**WHAT YOU WILL DO**: Locate the lines of the listing below that hold "element", then copy each of them.

**TASK INPUTS**:
*** Block opens ***

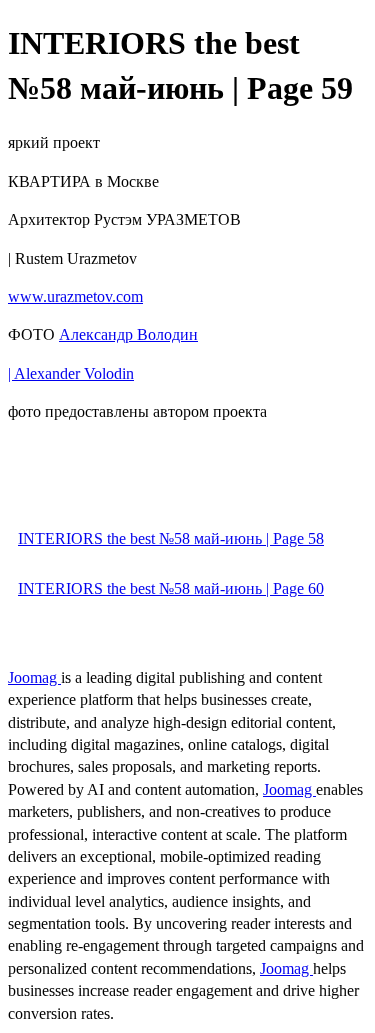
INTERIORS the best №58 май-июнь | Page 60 (171, 588)
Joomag (34, 677)
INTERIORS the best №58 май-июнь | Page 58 (171, 538)
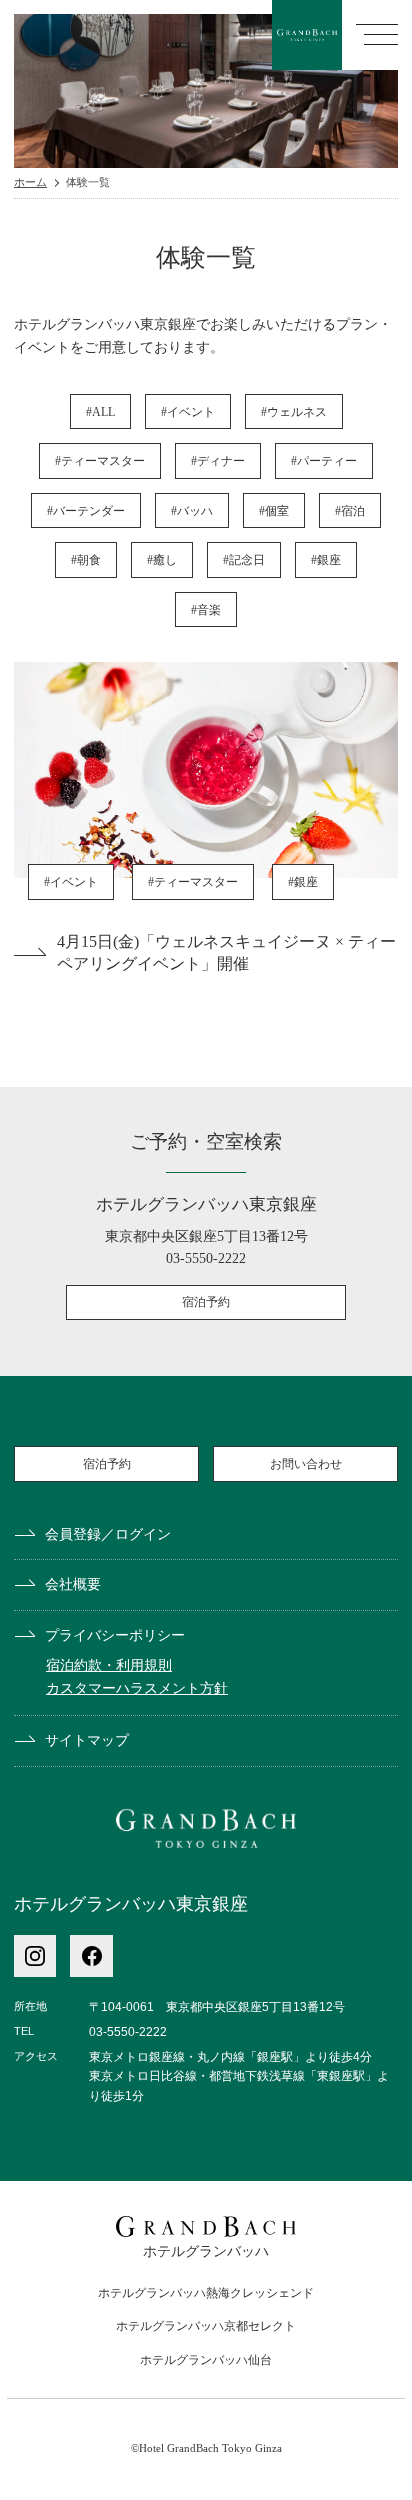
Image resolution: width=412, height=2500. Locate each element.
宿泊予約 (206, 1302)
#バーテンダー (86, 511)
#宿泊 (350, 511)
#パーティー (324, 461)
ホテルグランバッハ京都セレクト (206, 2326)
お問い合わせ (306, 1464)
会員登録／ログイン (108, 1534)
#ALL (100, 412)
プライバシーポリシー (115, 1635)
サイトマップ (87, 1740)
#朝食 (86, 560)
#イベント (188, 412)
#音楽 (206, 610)
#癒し (162, 560)
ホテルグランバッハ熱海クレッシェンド (206, 2293)
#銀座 (326, 560)
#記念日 (244, 560)
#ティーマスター (100, 461)
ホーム (30, 182)
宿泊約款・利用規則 (109, 1665)
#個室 (274, 511)
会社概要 (73, 1584)
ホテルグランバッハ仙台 (206, 2360)
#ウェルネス (294, 412)
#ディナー (218, 461)
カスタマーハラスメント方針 (137, 1688)
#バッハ (192, 511)
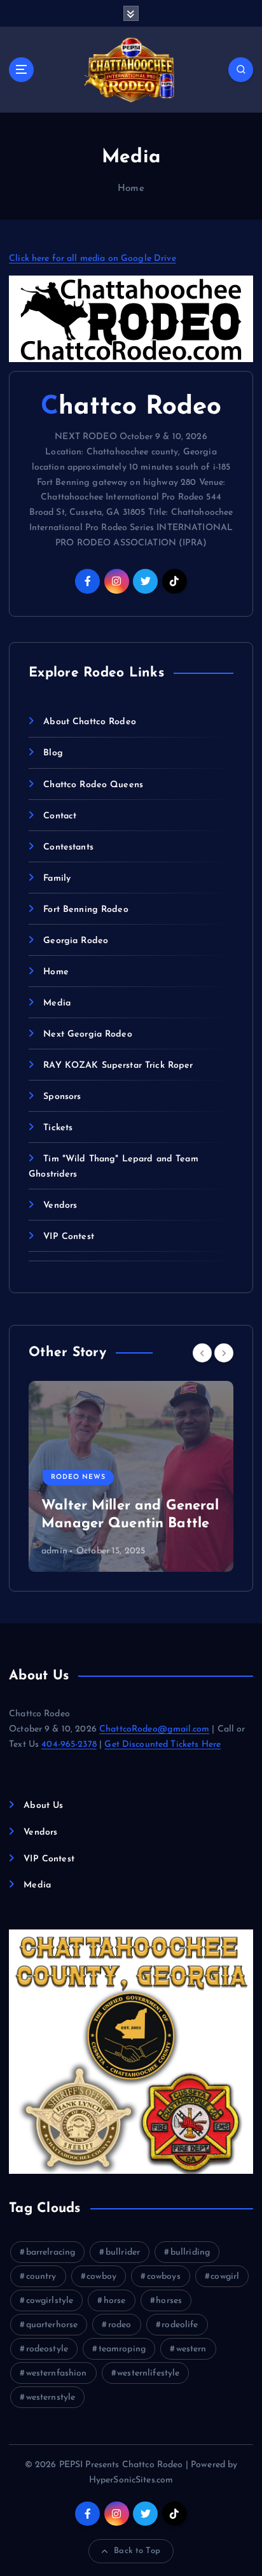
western (191, 2349)
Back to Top (137, 2551)
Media (57, 1003)
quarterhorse (52, 2325)
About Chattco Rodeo (89, 722)
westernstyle (51, 2397)
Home (131, 188)
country (41, 2276)
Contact (59, 816)
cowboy (101, 2276)
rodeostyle (47, 2349)
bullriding (190, 2252)
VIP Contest (68, 1237)
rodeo (120, 2325)
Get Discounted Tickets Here (162, 1744)
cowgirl (224, 2276)
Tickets (57, 1128)
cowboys (164, 2276)
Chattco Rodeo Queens (93, 785)
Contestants (68, 847)
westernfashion (56, 2373)
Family (57, 878)
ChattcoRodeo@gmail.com (154, 1729)
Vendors (60, 1205)
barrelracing (51, 2252)
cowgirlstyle (50, 2301)
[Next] (223, 1352)
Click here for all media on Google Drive (92, 258)
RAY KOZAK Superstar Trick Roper (118, 1065)
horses (169, 2301)
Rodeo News (78, 1477)
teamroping (122, 2349)
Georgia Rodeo (75, 941)
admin (54, 1551)
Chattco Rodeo (131, 407)
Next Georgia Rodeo (87, 1034)
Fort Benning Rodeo (85, 909)
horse (115, 2301)
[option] (131, 1476)
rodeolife (180, 2325)
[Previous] (202, 1352)
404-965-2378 (69, 1744)
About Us (43, 1805)
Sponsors (62, 1097)
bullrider (123, 2252)
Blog (53, 753)
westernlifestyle (148, 2373)
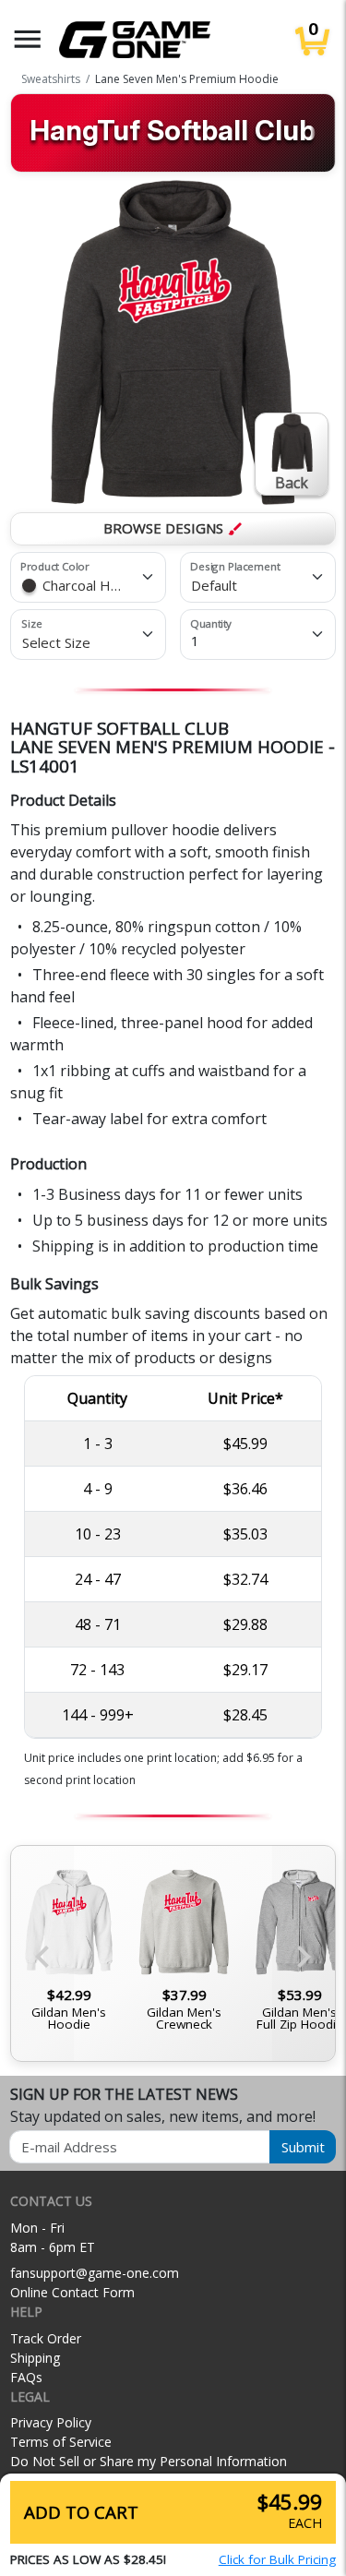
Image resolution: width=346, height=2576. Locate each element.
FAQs (26, 2377)
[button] (27, 39)
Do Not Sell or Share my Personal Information (148, 2461)
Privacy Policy (50, 2422)
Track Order (45, 2338)
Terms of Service (61, 2441)
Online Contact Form (72, 2292)
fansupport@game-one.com (94, 2273)
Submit (303, 2147)
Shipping (35, 2357)
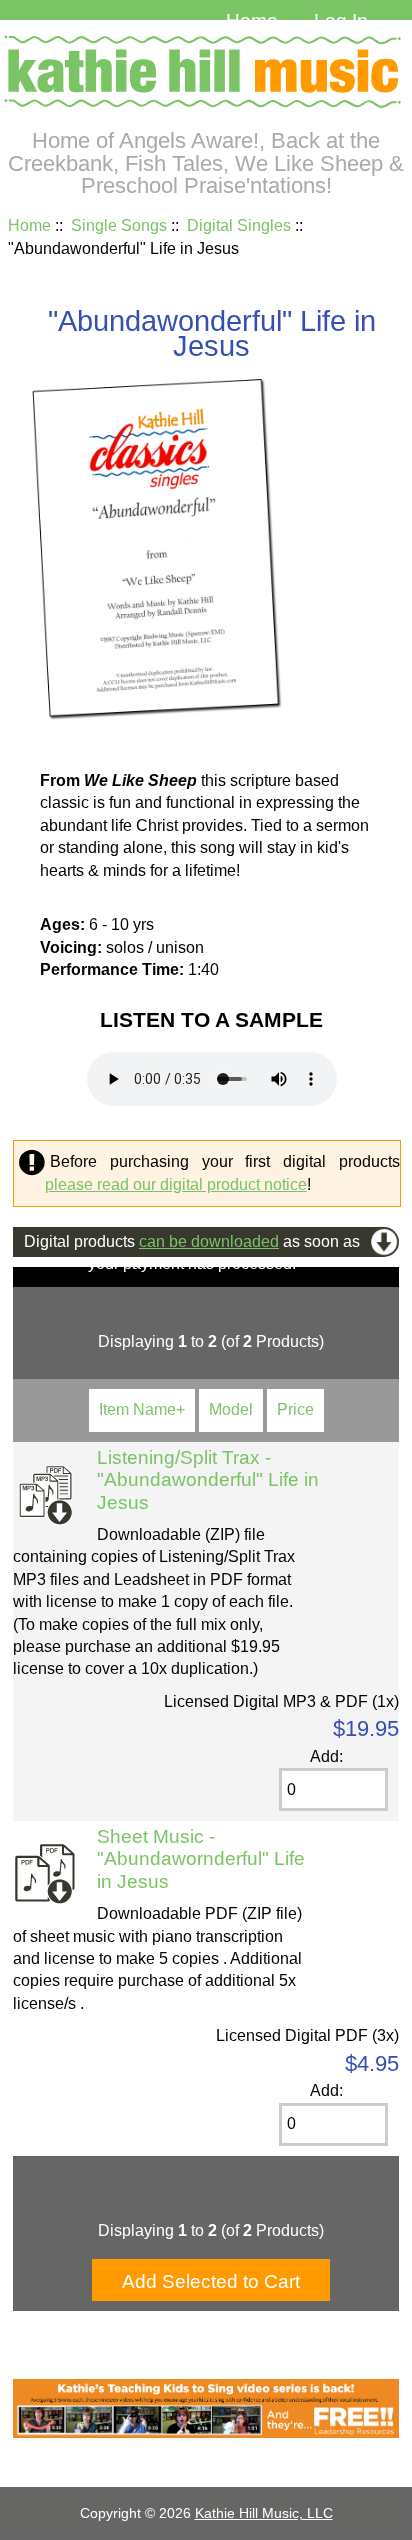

*** Block closes ***

**EXPECTED OUTPUT**:
Image resolution: width=412, height=2500. Locate each element.
Image resolution: width=346, height=2576. Locate each element.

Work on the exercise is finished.